Will you write out all the entries below exactly?
RECORDS SUPPLIED below:
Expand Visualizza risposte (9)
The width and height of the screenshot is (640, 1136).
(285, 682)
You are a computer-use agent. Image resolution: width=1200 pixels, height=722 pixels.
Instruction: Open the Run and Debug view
End of RECORDS SUPPLIED.
RESULT:
Expand Visualizza risposte (9)
The width and height of the screenshot is (640, 1136).
(285, 682)
You are a computer-use agent. Image resolution: width=1200 pixels, height=722 pixels.
Instruction: Open the Run and Debug view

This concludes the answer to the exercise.